Collapsing is not my word.  It’s how a report released today by the Organization for Economic Cooperation and Development chose to characterize commercial trade flows during the final quarter of 2008 and first quarter of this year.  Nominal exports of goods and services from this 30-nation bloc of advanced economies dropped 13.4% in the first quarter and by 27.1% from a year earlier.  The on-year plunge in 1Q09 represented a 48 percentage point adverse swing from a 20.9% increase over the year to 1Q08. In the two consecutive quarters between end-September and end-March, OECD exports plummeted 50.2% at an annualized rate.

G-7 export volumes slumped 22.8% in the year to 1Q09 and by 39.4% at an annualized pace between 3Q08 and 1Q09.  Japan was clobbered the hardest, with a two-quarter drop of 65.0% at an annualized rate and a four-quarter decline of 42.1%.  Euroland and the United States experienced similar two-quarter annualized declines of 33.7% and 35.4%.  Britain and Canada suffered harshly too but comparatively less with two-quarter decreases of 27.6% and 29.8% annualized.

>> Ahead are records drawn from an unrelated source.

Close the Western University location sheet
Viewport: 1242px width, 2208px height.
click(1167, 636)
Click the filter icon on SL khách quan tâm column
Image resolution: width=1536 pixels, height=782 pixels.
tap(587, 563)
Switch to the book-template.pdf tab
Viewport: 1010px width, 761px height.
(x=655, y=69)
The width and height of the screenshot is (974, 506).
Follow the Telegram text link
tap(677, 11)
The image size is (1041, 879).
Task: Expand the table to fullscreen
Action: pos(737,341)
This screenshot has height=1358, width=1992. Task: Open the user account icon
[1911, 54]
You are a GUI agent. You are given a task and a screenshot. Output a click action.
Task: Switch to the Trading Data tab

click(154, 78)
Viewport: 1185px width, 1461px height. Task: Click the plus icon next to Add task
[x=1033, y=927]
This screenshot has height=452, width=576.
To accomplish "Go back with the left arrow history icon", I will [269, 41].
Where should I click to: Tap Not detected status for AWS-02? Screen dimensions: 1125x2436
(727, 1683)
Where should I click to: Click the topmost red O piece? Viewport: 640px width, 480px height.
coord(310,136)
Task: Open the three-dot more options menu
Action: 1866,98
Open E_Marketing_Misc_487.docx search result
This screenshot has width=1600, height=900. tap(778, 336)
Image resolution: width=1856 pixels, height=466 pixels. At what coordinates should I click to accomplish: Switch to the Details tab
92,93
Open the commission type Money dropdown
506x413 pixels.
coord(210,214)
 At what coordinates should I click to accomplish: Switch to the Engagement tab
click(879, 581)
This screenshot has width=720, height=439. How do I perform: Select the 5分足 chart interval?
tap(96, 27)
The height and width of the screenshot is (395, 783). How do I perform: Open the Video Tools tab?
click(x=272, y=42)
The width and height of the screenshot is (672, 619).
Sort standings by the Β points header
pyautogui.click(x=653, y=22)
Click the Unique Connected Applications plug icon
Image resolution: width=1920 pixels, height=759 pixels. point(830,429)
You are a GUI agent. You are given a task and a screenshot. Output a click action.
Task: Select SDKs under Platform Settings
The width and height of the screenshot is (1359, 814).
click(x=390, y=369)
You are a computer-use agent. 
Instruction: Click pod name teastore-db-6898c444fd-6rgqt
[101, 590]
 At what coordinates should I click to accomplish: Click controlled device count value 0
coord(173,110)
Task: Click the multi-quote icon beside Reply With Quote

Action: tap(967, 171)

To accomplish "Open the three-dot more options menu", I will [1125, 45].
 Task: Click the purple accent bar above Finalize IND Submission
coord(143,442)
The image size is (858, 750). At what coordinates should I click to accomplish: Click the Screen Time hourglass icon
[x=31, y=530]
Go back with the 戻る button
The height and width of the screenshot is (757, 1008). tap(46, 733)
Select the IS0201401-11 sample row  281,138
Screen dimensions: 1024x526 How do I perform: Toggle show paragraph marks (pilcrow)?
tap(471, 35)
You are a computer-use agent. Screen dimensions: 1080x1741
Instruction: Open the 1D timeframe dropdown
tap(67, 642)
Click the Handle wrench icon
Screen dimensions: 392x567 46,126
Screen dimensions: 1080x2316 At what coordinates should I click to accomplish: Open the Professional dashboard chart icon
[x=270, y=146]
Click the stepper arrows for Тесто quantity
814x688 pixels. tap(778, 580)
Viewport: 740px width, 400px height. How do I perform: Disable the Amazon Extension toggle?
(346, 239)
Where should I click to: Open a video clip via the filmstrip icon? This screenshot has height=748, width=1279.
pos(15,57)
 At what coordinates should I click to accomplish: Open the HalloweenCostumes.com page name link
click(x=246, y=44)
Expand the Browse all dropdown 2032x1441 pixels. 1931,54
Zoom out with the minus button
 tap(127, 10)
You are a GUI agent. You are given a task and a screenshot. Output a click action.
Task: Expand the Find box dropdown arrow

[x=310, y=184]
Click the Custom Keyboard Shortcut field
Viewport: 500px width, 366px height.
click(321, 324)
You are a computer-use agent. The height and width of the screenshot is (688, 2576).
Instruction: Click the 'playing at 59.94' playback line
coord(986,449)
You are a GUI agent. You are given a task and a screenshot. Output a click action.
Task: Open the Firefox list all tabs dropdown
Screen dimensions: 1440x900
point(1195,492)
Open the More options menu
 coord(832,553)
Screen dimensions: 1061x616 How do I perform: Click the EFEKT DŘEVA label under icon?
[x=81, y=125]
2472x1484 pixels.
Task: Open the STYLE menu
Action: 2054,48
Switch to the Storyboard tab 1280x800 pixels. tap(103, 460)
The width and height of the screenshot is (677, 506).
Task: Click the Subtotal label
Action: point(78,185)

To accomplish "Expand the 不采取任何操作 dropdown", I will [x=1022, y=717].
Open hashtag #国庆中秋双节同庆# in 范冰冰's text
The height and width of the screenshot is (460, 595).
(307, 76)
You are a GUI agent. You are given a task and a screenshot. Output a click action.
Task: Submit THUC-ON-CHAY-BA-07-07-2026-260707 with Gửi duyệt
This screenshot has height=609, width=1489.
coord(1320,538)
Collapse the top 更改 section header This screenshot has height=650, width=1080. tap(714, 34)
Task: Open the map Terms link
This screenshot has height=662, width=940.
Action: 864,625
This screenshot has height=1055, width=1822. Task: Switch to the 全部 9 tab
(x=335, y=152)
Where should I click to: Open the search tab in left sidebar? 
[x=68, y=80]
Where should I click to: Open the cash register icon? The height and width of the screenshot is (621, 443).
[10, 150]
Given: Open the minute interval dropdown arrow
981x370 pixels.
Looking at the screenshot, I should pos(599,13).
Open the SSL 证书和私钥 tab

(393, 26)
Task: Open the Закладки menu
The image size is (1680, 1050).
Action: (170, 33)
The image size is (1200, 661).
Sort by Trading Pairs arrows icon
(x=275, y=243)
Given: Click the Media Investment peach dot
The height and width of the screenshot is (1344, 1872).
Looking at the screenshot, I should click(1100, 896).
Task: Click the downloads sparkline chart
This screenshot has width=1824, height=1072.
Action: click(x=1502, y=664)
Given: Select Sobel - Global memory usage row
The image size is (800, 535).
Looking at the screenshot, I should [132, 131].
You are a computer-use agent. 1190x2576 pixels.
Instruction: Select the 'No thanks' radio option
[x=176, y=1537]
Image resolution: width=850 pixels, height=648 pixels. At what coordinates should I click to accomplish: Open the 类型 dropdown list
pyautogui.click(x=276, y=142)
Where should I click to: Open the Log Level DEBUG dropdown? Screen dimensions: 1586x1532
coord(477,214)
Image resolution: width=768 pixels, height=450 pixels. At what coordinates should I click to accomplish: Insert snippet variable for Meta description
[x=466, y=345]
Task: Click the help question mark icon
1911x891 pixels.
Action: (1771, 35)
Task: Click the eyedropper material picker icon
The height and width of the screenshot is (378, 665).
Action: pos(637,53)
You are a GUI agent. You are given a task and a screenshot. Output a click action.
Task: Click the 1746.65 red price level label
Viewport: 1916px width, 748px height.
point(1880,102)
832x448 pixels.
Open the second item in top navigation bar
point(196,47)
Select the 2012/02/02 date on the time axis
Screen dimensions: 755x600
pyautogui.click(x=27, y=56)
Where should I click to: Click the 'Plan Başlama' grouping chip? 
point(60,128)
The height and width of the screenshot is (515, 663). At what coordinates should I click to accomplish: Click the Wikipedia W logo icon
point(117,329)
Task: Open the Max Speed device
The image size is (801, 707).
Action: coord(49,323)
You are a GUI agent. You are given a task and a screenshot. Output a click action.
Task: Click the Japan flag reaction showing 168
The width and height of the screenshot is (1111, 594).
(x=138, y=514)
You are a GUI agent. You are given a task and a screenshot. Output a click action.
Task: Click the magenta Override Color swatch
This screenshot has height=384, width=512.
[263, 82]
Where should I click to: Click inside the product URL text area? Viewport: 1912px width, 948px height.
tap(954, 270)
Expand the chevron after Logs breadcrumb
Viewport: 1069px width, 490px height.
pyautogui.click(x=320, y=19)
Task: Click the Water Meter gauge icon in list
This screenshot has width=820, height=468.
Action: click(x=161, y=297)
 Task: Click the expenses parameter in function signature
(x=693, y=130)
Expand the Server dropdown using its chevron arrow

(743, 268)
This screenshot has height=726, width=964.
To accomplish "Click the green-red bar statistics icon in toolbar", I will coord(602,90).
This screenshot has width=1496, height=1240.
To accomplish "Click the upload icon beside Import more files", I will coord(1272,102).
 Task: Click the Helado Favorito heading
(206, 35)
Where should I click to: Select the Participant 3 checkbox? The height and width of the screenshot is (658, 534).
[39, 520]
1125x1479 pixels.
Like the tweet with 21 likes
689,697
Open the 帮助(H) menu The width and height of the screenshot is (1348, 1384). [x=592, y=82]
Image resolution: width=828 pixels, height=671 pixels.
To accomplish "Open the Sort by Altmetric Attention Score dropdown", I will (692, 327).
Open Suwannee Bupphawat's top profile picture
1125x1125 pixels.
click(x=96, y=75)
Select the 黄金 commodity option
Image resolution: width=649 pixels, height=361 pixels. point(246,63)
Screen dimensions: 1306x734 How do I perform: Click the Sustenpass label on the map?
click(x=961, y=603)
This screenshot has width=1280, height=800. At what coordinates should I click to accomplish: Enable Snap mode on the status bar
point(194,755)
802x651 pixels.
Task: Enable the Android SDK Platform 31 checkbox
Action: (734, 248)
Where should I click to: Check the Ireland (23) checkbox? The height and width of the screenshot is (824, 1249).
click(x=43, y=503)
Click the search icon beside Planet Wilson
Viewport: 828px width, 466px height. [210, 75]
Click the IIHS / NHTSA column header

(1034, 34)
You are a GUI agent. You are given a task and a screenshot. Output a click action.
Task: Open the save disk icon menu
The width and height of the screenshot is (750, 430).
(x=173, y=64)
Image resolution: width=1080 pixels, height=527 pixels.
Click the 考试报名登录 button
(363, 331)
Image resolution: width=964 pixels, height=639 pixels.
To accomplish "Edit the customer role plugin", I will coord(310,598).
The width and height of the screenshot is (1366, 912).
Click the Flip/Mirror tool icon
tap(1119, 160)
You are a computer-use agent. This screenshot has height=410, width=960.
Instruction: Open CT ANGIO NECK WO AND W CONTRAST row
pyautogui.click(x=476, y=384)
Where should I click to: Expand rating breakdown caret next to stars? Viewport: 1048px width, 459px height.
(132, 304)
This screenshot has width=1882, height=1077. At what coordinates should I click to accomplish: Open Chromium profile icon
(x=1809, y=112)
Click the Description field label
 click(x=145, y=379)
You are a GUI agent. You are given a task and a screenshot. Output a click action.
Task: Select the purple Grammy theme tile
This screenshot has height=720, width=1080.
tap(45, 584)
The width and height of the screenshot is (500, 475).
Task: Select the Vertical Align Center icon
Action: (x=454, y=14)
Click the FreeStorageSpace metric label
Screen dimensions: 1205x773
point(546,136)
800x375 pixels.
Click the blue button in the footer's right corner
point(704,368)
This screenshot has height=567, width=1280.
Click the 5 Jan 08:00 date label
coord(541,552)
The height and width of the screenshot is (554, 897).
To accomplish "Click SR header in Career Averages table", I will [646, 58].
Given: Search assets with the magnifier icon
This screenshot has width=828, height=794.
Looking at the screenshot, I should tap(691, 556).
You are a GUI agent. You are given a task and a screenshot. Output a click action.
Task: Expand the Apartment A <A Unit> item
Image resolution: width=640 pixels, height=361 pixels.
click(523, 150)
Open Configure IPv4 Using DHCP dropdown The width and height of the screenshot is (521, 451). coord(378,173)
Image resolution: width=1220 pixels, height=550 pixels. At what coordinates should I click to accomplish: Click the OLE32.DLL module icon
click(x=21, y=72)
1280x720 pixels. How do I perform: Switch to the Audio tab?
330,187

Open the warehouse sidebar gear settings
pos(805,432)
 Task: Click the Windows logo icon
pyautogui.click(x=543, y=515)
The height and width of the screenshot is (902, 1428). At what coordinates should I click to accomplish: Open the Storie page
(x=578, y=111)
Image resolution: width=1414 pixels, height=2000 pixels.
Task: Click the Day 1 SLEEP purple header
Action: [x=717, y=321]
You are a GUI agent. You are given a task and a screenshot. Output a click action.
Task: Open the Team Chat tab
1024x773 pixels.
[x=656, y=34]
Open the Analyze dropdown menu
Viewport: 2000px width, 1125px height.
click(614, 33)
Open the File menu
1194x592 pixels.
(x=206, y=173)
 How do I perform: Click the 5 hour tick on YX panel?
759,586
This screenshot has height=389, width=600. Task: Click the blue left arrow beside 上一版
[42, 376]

Collapsing is an apt description of trade flows and not an overstatement.  Fact is that trade flows imploded more sharply in this recession than such did up to this point in the Great Depression.  What set the earlier experience far apart is that trade kept on shrinking rapidly over a four-year period as depicted in an infamous spider-web shaped graph from the period.  See chart 8.  With much more forceful monetary and fiscal stimulus support this time, plus pro-active injections of quantitative liquidity to stricken markets, the hope and expectation is that positive growth in trade is already re-igniting in Asia and poised to spread to other regions.